Exercise brief: The lines to extract run from the start of the records through the line with "You are a computer-use agent. 272x361 pixels.", both ends included; drop the pictures.
┄┄┄┄┄┄┄┄┄┄┄┄┄┄┄┄┄┄┄┄
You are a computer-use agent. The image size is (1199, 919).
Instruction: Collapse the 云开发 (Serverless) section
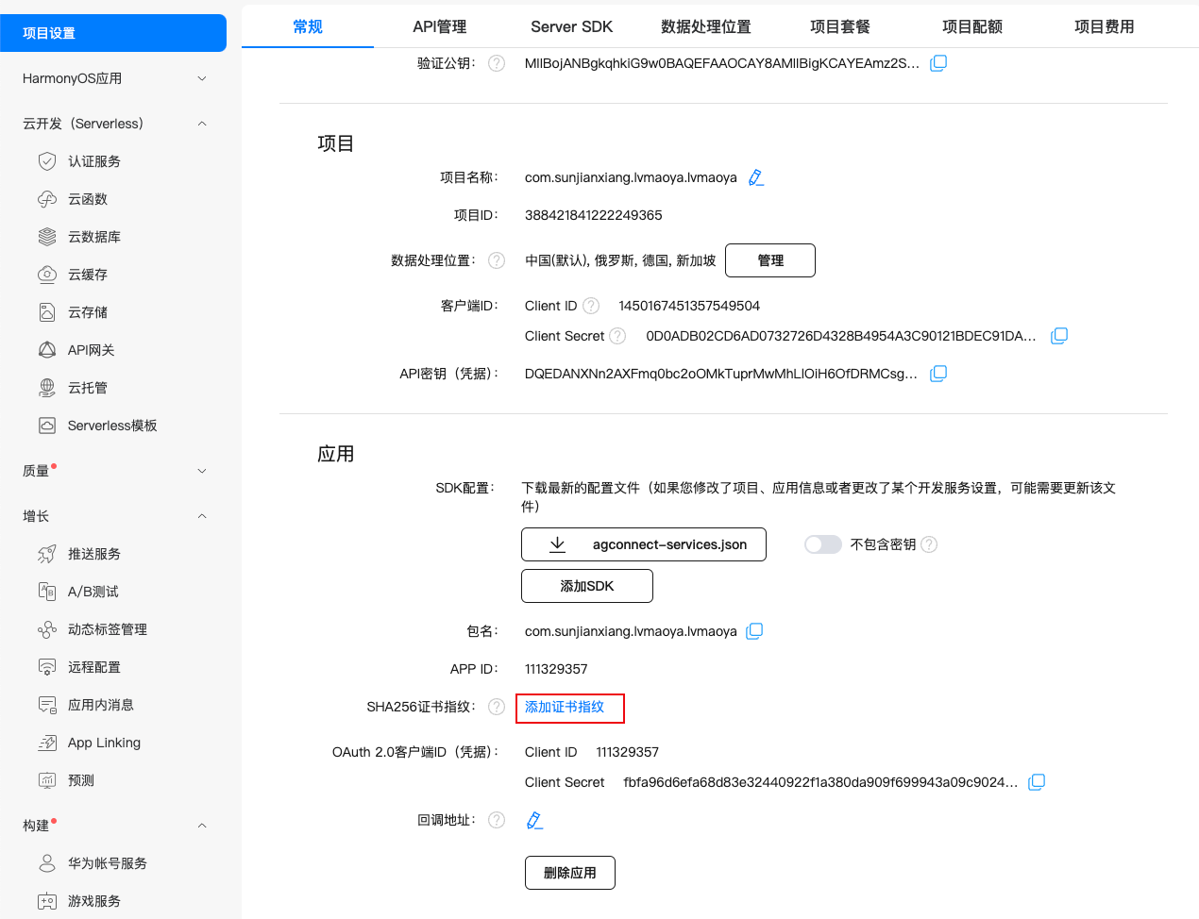(202, 124)
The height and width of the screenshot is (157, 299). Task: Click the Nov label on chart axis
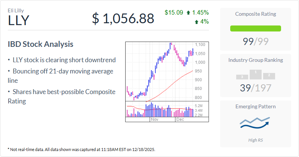click(155, 119)
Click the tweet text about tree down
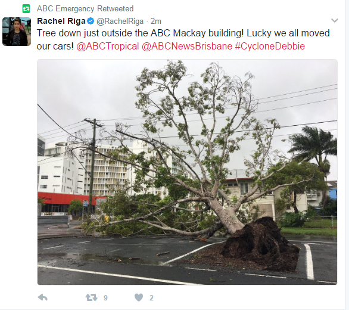The image size is (349, 310). pos(183,40)
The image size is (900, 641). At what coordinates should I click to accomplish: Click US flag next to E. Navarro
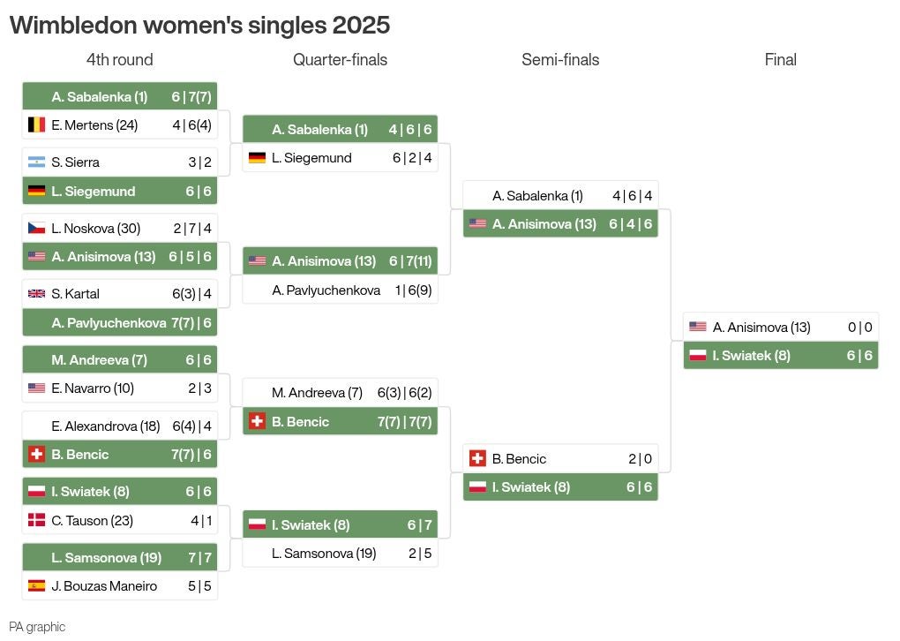pyautogui.click(x=37, y=388)
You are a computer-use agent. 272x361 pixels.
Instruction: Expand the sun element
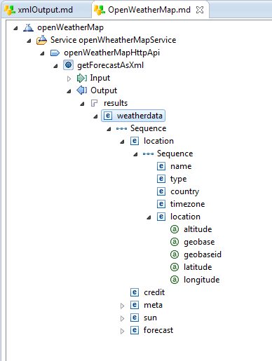(122, 318)
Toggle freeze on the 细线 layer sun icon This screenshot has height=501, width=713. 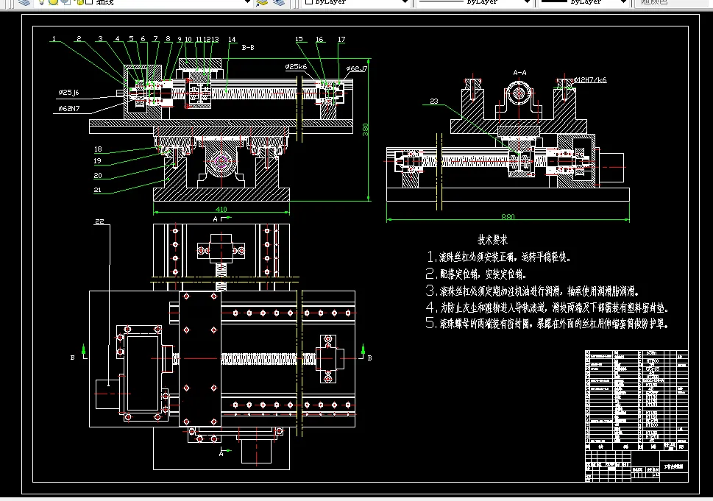(53, 3)
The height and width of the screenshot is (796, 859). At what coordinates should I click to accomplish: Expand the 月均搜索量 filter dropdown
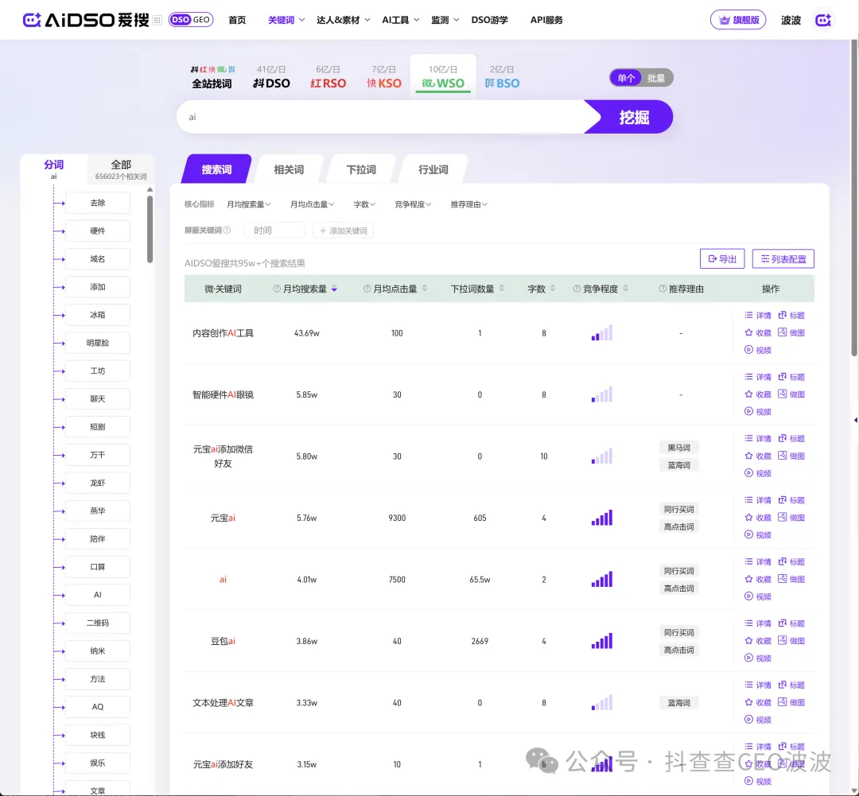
┄┄┄┄┄┄┄┄┄┄┄┄┄┄┄┄┄┄┄┄
Response below:
You are a computer-use agent. The image size is (1199, 919).
Instruction: Collapse the 云开发 (Serverless) section
(202, 124)
The height and width of the screenshot is (157, 299). Task: Click the Nov label on chart axis
click(155, 119)
Click the tweet text about tree down
The image size is (349, 310). pos(183,40)
The image size is (900, 641). At what coordinates should I click to accomplish: Click US flag next to E. Navarro
pyautogui.click(x=37, y=388)
You are a computer-use agent. 272x361 pixels.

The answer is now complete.